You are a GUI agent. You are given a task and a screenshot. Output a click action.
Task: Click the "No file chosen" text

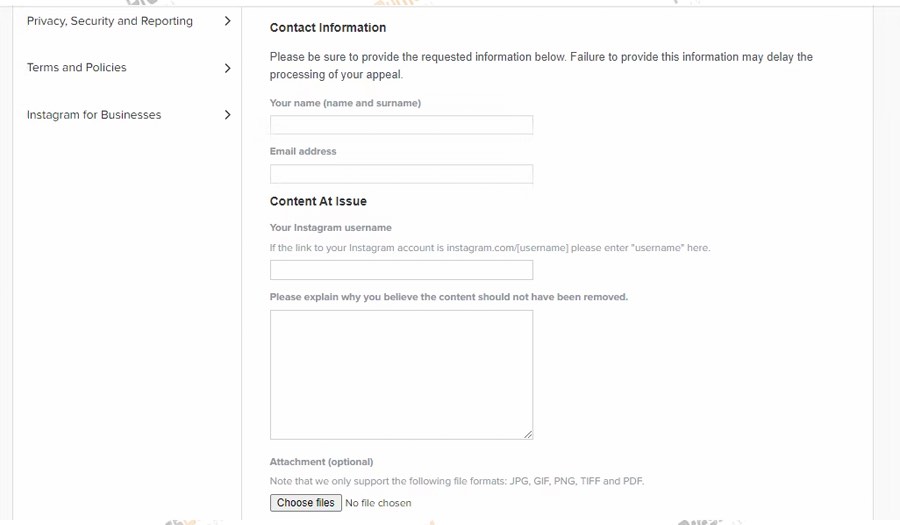point(378,503)
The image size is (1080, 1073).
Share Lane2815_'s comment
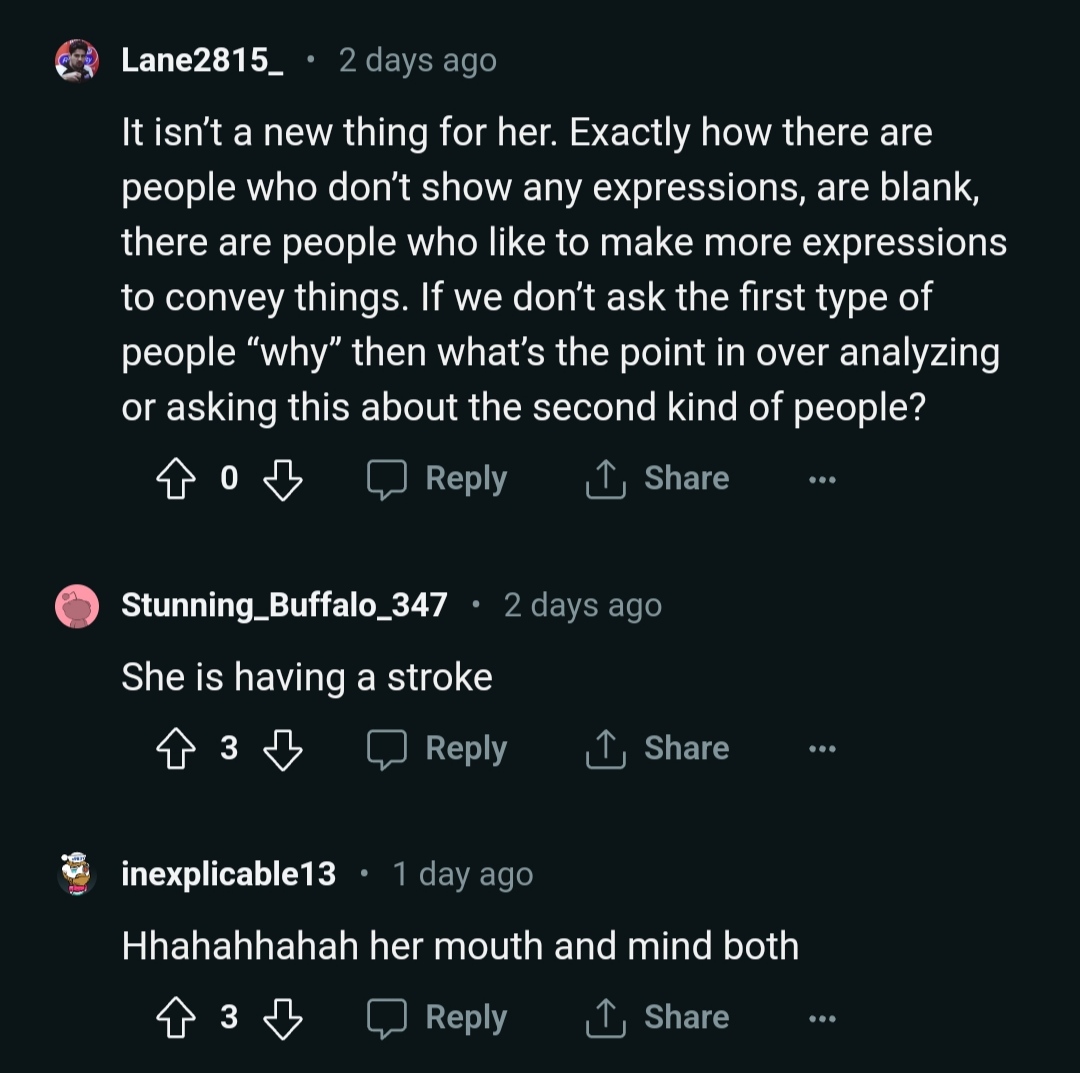click(657, 479)
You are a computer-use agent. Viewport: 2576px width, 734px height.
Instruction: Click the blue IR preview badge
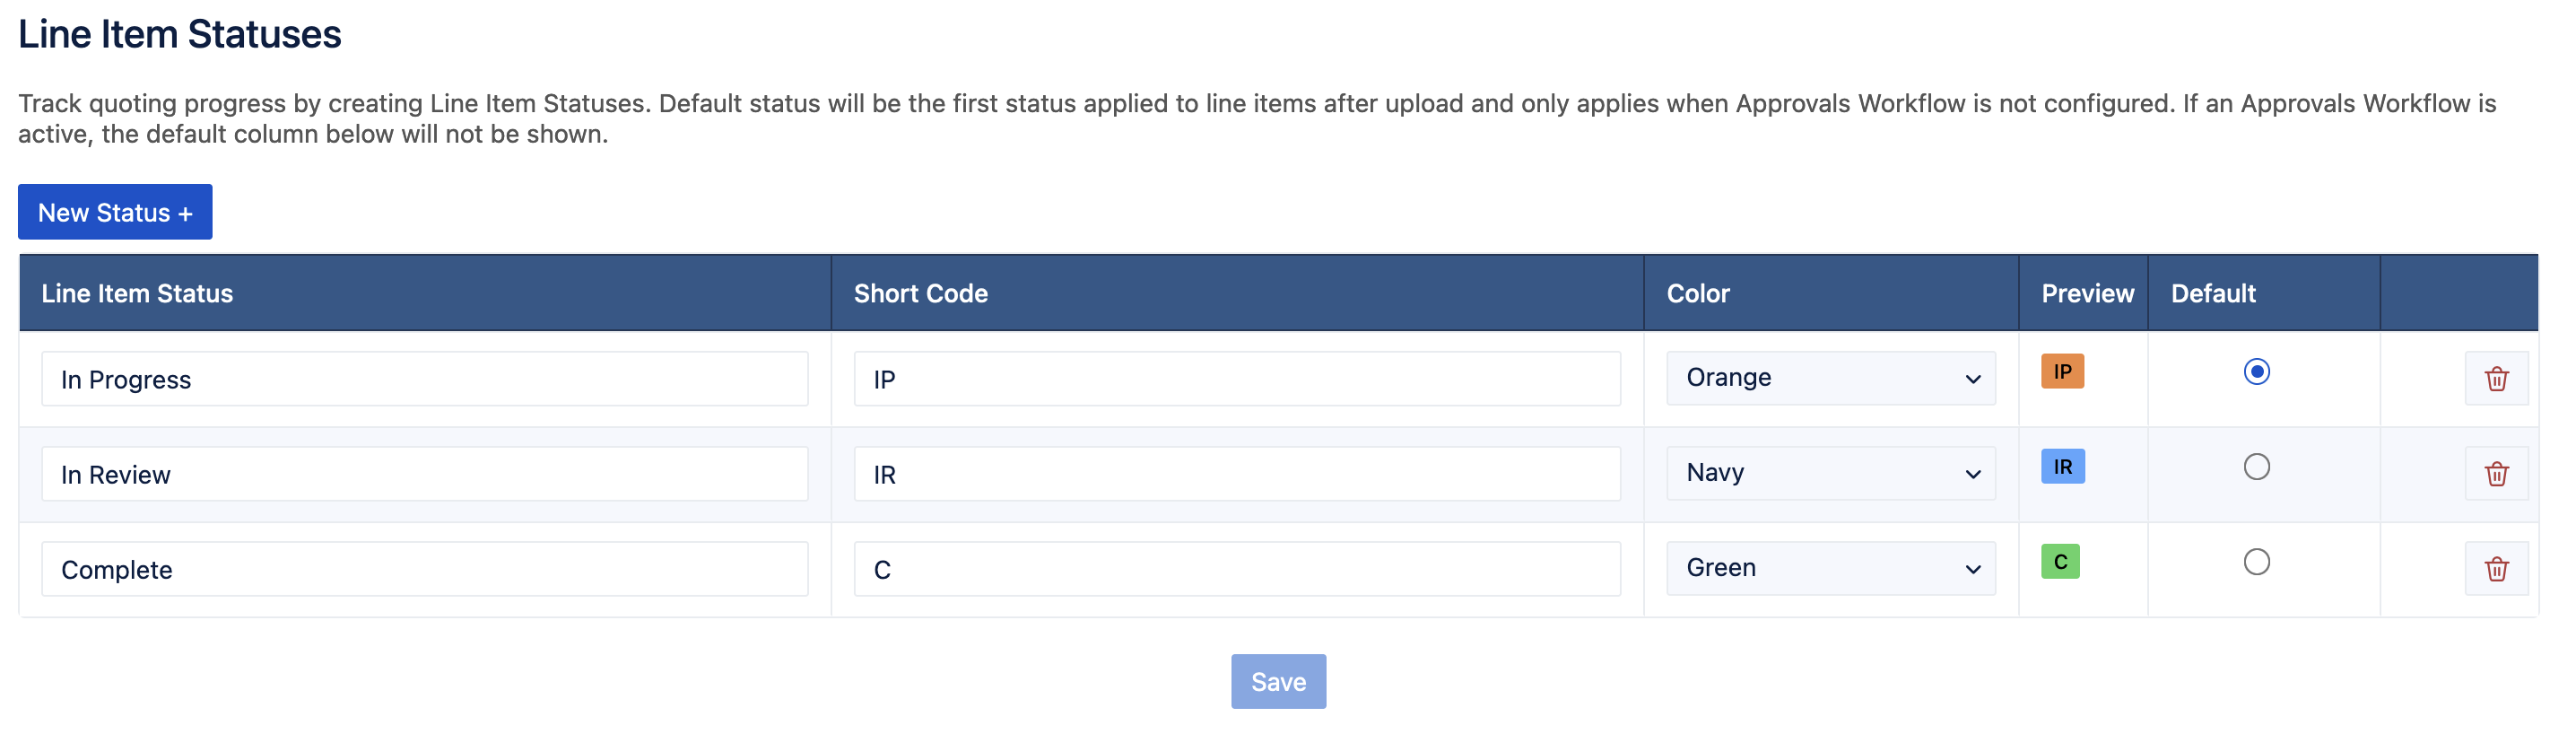click(2062, 466)
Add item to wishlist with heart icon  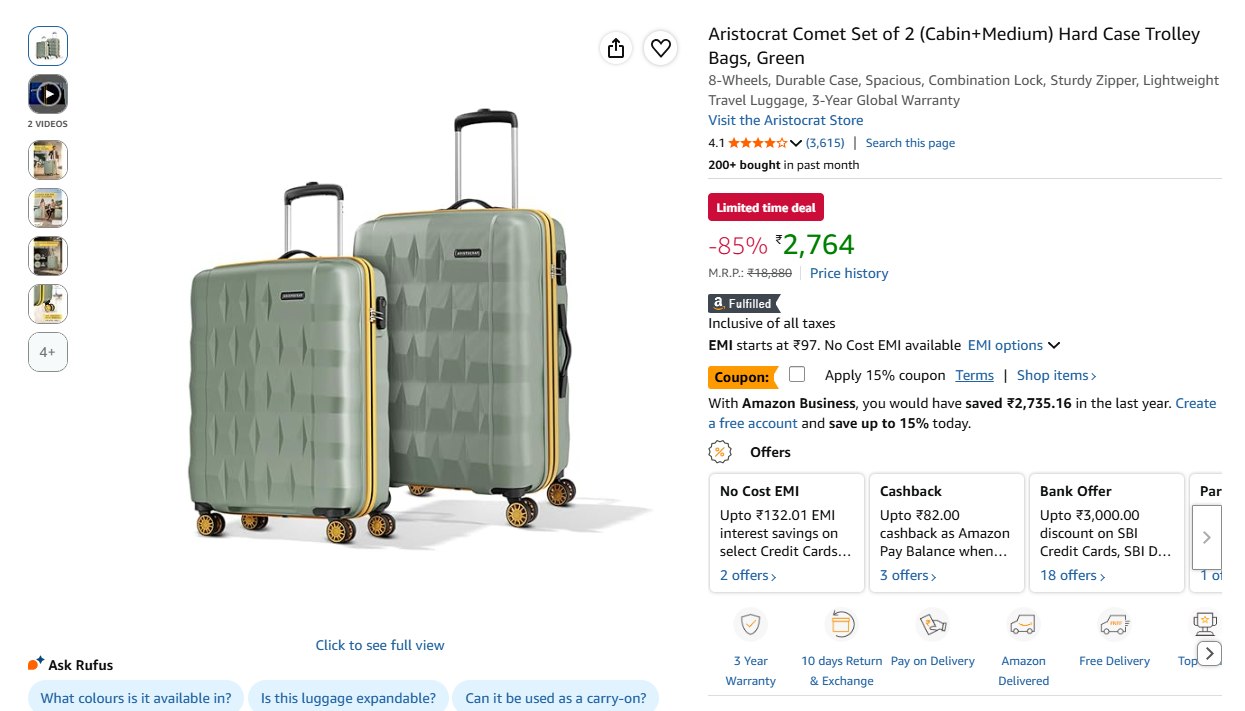click(x=661, y=48)
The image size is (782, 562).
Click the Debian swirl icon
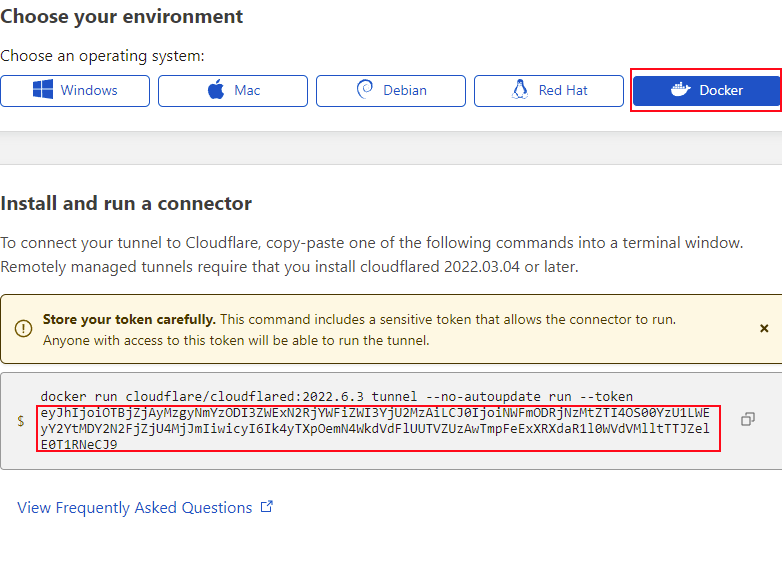pyautogui.click(x=365, y=90)
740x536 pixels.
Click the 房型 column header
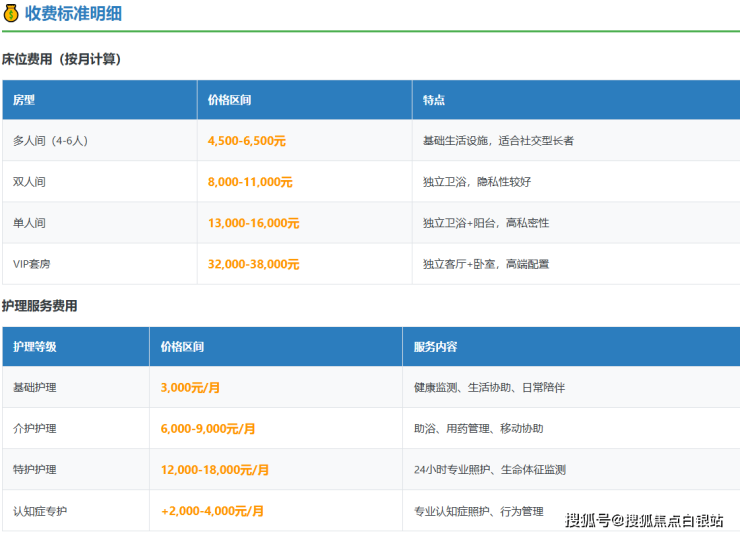tap(24, 100)
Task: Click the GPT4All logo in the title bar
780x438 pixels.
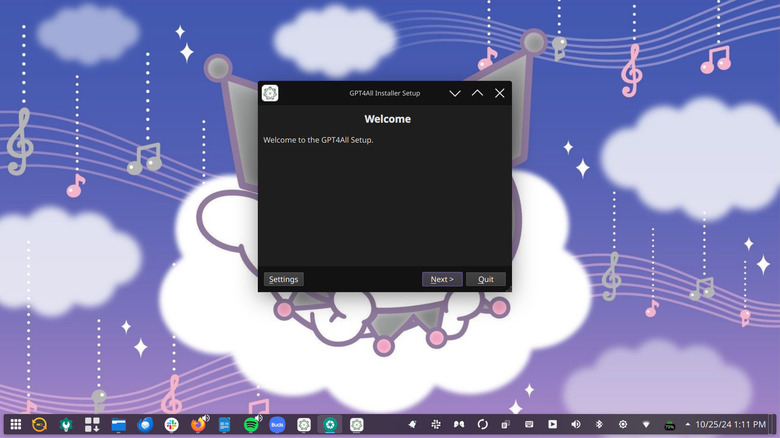Action: (x=270, y=93)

▬▬▬▬▬▬

◆ WORK ORDER
Write down every line of the data above that includes the string "size".

◆ REPLY
The image size is (1080, 1073).
The image size is (782, 562).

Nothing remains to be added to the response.